Should Students Learn that Evolution is 'Only' a Theory?


In recent years a popular tactic among creationists has been to get "disclaimers" put in school science texts. Because creationist efforts to have creationism taught alongside evolution have failed, they want to use disclaimers to cast doubt on the truth of evolution by telling students something like "evolution is only a theory." In fact, the close similarity of all these disclaimers is a sign that they are part of an organized effort by Evolution Deniers to undermine science in schools.

The first attempt to insert a disclaimer into science textbooks across an entire state occurred in Washington in 1998:

This textbook discusses evolution, a controversial theory some scientists present as a scientific explanation for the origin of living things, such as plants, animals, and humans.
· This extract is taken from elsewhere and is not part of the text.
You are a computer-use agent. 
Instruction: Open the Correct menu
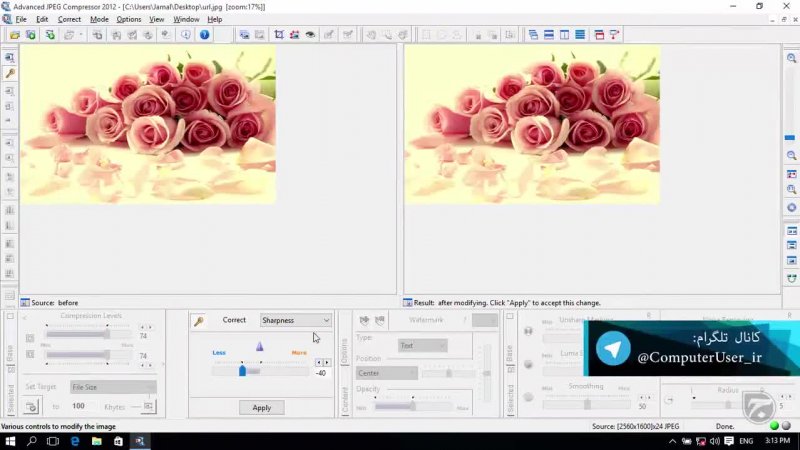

No one was present when life first appeared on earth. Therefore, any statement about life's origins should be considered as theory, not fact.

The word "evolution" may refer to many types of change. Evolution describes changes that occur within a species. (White moths, for example, may "evolve" into gray moths.) This process is microevolution, which can be observed and described as fact. Evolution may also refer to the change of one living thing to another, such as reptiles into birds. This process, called macroevolution, has never been observed and should be considered a theory. Evolution also refers to the unproven belief that random, undirected forces produced a world of living things.

There are many unanswered questions about the origin of life which are not mentioned in your textbook, including: Why did the major groups of animals suddenly appear in the fossil record (known as the "Cambrian Explosion")? Why have no new major groups of living things appeared in the fossil record for a long time? Why do major groups of plants and animals have no transitional forms in the fossil record? How did you and all living things come to possess such a complete and complex set of "Instructions" for building a living body?

Study hard and keep an open mind. Someday, you may contribute to the theories of how living things appeared on earth.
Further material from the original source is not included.